Public Coast packages sodas in 16-ounce cans sold in the taproom and with limited local distribution, helping create new retail outlets. “They start with the soda, and then they bring beer in,” Leroux says.

A brewery’s infrastructure can present opportunities for soda companies. In late 2023, Finestkind Brewing acquired Brooklyn’s Five Boroughs Brewing, which transferred production to Finestkind’s New Hampshire facility and sold the former brewhouse. (Both companies are now part of Barrel One Collective.) Five Boroughs kept its five-barrel pilot system and fermenters to supply the taproom with beer. The facility was “set up pretty well for quick-fermenting beverages,” says Kevin O’Donnell, a co-founder and the chief operating officer.

Brooklyn Cannery, a maker of prebiotic sodas, approached Five Boroughs about co-packing. Instead, Brooklyn Cannery moved into the brewery and installed a tunnel pasteurizer, producing its sodas and co-packing for other companies. “They already had clients, so it made sense to let them take the reins,” O’Donnell says.

Positioning Soda Beyond NA

In the beverage industry, attempts at blending soda with alcohol have been mixed. The 2010s rush of hard sodas saw Small Town Brewery’s Not Your Father’s Root Beer sold beside Anheuser-Busch InBev’s Best Damn boozy sodas. The rise of 100-calorie hard seltzers hastened their sugary downfall, leading companies to recast soda in RTDs.

Customers today will find ready-to-drink cocktails like Jack Daniel’s & Coca‑Cola and Fresca Mixed. Benson of Barmy Soda is partly building his soda brand around cocktails. “I made ginger beer because I love a Dark and Stormy and a Moscow Mule,” Benson says, adding that his grapefruit soda is an ideal mixer for a Greyhound.

Soda is also an appealing platform for hemp-derived THC. Modist Brewing in Minneapolis makes the THC-infused Melt Pop line in flavors including citrus punch, while Untitled Art’s Mystic Orbit brand features flavors like Cosmic Orange. Urban Artifact, in Cincinnati, is finding a ready audience for its THC-infused Coastalo sodas.

“Our hunch was that the hemp beverage space already had mocktails that were very adult-themed and complex,” says Scotty Hunter, a co-founder and the chief of strategic development. “But most general consumers want something simple and straightforward.”

Instead of riffing on root beer, Urban Artifact leaned on other nostalgic soda flavors such as red cream, orange and grape that are flavored with real fruit. “We saw a gap in the market,” Hunter says, adding that sweetness is a selling point. “Ultimately, people love sugar and flavor.
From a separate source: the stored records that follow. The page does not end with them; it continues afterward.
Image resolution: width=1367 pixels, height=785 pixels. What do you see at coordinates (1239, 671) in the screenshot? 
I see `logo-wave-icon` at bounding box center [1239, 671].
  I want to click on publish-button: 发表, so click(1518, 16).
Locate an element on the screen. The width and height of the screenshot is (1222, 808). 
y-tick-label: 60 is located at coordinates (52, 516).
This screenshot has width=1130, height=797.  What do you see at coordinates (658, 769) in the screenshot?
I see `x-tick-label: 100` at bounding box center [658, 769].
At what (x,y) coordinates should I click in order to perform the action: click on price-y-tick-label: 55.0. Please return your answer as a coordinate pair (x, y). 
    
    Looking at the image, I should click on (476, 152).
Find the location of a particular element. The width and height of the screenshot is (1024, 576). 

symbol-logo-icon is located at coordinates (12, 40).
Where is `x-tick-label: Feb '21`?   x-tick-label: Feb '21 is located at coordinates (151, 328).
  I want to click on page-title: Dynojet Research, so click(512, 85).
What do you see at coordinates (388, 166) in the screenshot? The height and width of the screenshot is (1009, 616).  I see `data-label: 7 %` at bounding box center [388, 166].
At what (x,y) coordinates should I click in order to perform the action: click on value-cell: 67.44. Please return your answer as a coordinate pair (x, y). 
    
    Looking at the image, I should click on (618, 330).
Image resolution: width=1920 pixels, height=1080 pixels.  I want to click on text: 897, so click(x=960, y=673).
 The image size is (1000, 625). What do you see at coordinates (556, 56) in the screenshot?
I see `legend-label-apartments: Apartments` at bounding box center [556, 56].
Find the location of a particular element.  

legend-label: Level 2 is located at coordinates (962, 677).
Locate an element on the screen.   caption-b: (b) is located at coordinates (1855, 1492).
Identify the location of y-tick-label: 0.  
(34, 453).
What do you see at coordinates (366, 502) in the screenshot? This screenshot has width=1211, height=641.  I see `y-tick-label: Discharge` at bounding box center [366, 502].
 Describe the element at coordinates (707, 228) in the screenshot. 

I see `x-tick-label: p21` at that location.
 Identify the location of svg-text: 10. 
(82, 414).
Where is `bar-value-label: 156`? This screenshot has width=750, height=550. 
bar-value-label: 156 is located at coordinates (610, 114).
It’s easier to convey that expectation with a soda versus a mocktail.”

At their core, sodas are liquid delivery vehicles for delight, perhaps delivering energizing caffeine or a sugar-fueled dopamine boost. A soda is a treat and a smart addition to a taproom, an easy way to make families feel welcome. Northern Soda Company in New Brighton, Minnesota, a suburb of Minneapolis–St. Paul, sells its sodas at more than 65 taprooms across the state, while Public Coast finds parents joining kids in sipping soda.

“I’ve heard a lot of people saying, ‘My family is doing a root beer tasting tonight,’ “ says Public Coast’s Leroux.

Consuming soda or beer is a simple pleasure best enjoyed with company. “The most fun thing in beer, and I think soda, is that you generally drink it with other people,” Benson says. “We’re social creatures, and a bridge to being social is these beverages.”